Oxygen Rich Air

Is there any better time of year than early May for woodland running? The senses are bombarded with stimulants and running feels good. It may also have something to do with the quality of the air.

Today I ran along a path that cut through a carpet of bluebells with the odd flash of pink from the red campions. A wonderful sight to see. As I got closer to the river the smell of wild garlic was quite overwhelming and then as I ran up towards the gardens the birds were full of the joys of spring. I'm no expert but I think there were thrushes, warblers and robins belting it out with the occasional drilling sound from the woodpeckers.

 Running felt good today but then it always does if it is off road and along woodland tracks rather than along the pavement in the town. Is it just the sights, smells and sounds that make it feel so good or is it because the oxygen is so much richer in an environment where plants thrive?

We know that plants absorb and convert carbon dioxide to oxygen and this is sure to make us feel good as there is more oxygen to breathe in and send through the lungs to be carried around to our parts that need it by our red blood cells. Where there is less industry, there is less pollution and the purer the air the better it is for our bodies and so plants and trees provide great ingredients to add to our daily run.

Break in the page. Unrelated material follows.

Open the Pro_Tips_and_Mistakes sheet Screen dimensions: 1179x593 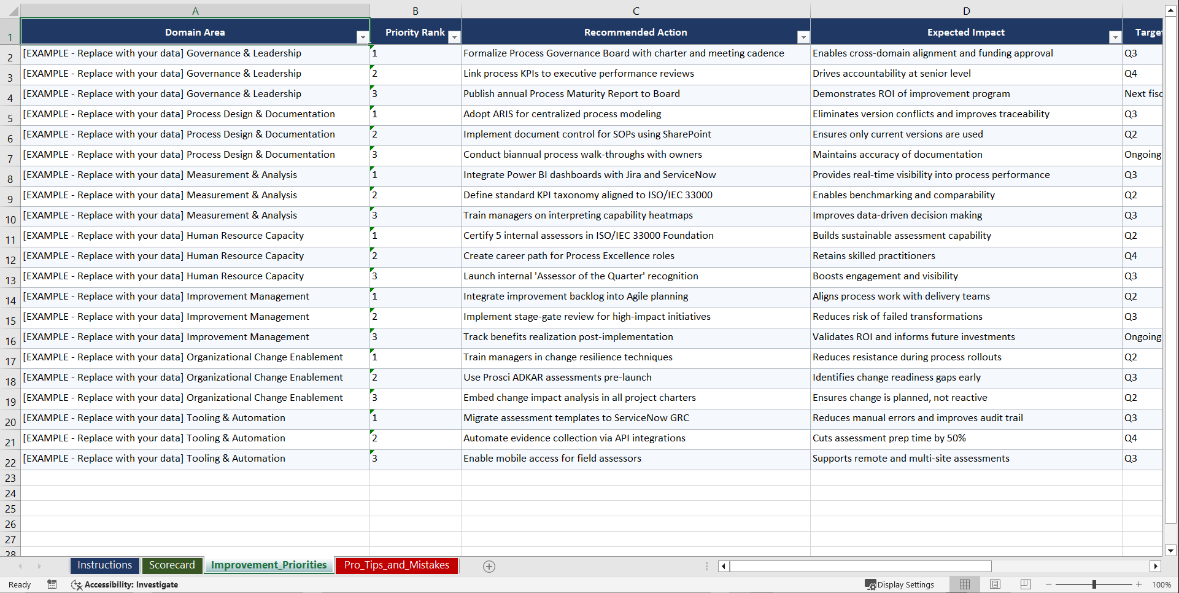[396, 565]
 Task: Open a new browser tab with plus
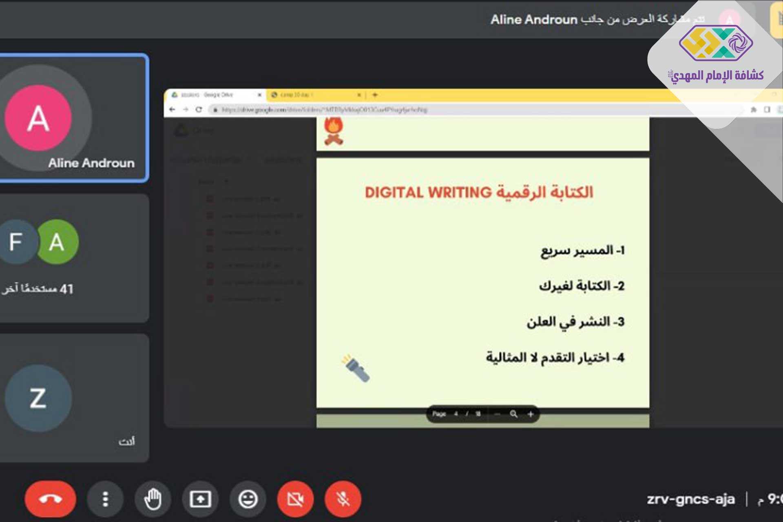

Apparently the purest negatively ionised air nature provides consists of a maximum of 21% Oxygen, 78% Nitrogen and 1% trace gases but unless you are running through a pine forest close to a waterfall you will rarely get to breathe it in, although you may come close on your regular run for a few minutes, when then sun comes out after a torrential thunder storm.

So what's the weather forecast for the rest of the week? I'm sure I've seen thunderstorms on the weather map. Perhaps I'll time my next run to coincide with that!